The NHS currently has established national screening programmes for breast cancer, cervical cancer and bowel cancer.

Experts now want to know whether a programme using computerised tomography (CT) to scan high-risk people - such as ex-smokers - would be beneficial in the UK.

Lead researcher Professor John Field, director of the Roy Castle Lung Cancer Research Programme at the University of Liverpool, revealed that the number of lung cancer deaths has fallen in recent years thanks to a decline in smoking and greater public awareness.

"However, there is a large ex-smoking population who remain at high risk of developing lung cancer," he noted.

"Screening to detect the disease before patients develop any symptoms is a method that urgently requires evaluation as surgical resection at an early stage of the disease remains the only realistic option for a cure."

If the feasibility study suggests a lung cancer screening programme might be effective, a pilot study would then be conducted followed by a large-scale clinical trial.

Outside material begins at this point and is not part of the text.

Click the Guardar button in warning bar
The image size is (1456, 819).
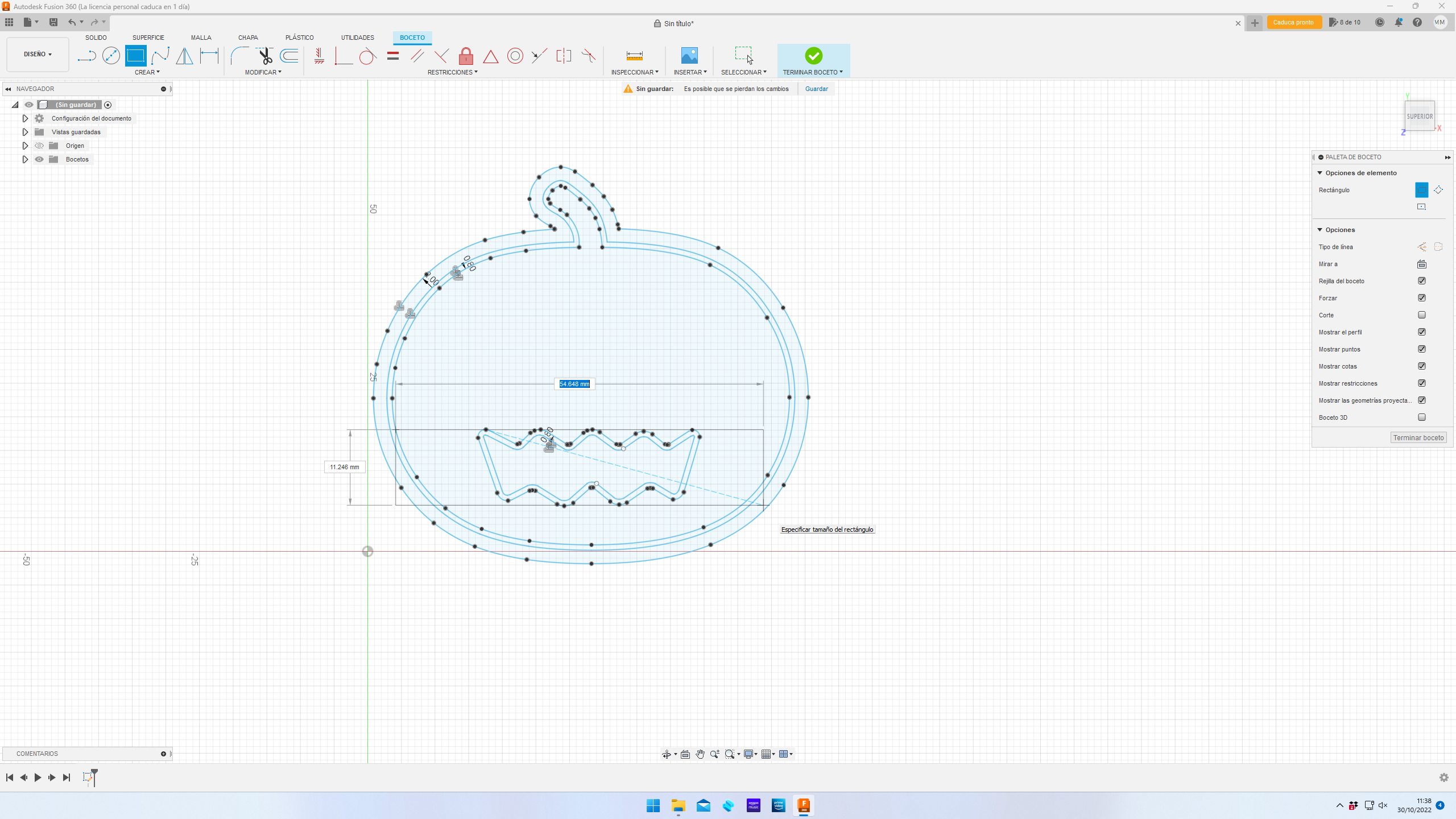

"Only then would evidence be available to show whether a National Lung Cancer Screening Programme should be considered," said Professor Field.

He added: "We are delighted that the HTA has decided to invest in this first stage, which will help inform whether it is feasible to conduct a full trial."

Professor Tim Eisen, Cancer Research UK clinician and chair of the National Cancer Research Institute's lung cancer clinical studies group, said: "We know that most people - around 80 per cent - who get lung cancer only find out about it once the cancer has gone past the point where it can be cured.

"This trial aims to assess the proportion of people who are diagnosed at a time when it can still be successfully treated. We await the results of this important study with interest."